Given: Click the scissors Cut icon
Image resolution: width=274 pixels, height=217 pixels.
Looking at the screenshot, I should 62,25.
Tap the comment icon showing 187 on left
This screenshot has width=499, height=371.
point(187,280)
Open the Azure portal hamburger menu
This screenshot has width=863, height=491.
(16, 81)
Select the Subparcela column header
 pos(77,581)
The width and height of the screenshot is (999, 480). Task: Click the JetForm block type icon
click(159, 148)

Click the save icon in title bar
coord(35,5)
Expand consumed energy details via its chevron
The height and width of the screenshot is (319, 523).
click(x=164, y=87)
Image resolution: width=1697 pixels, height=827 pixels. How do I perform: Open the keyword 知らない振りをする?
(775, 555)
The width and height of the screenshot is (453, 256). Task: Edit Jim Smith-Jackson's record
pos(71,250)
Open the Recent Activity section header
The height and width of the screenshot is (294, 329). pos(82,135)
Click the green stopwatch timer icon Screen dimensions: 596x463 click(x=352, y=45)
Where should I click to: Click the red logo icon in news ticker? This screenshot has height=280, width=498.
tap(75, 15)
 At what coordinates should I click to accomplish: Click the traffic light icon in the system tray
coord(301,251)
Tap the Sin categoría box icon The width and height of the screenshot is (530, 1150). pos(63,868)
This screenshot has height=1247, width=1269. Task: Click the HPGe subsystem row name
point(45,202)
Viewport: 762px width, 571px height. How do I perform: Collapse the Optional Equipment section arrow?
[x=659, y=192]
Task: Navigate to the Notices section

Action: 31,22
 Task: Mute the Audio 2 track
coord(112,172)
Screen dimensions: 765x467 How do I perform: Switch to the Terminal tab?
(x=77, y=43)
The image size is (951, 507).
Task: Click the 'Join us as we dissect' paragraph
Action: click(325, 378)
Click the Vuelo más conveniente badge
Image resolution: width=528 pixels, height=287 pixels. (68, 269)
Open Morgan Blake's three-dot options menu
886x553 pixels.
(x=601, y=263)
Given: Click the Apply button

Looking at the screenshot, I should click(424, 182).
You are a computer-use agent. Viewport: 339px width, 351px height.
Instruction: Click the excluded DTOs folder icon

Exercise goal.
Take the entries above and copy out all lines with the string "menu".

Result of this exercise.
Open the Azure portal hamburger menu
Open Morgan Blake's three-dot options menu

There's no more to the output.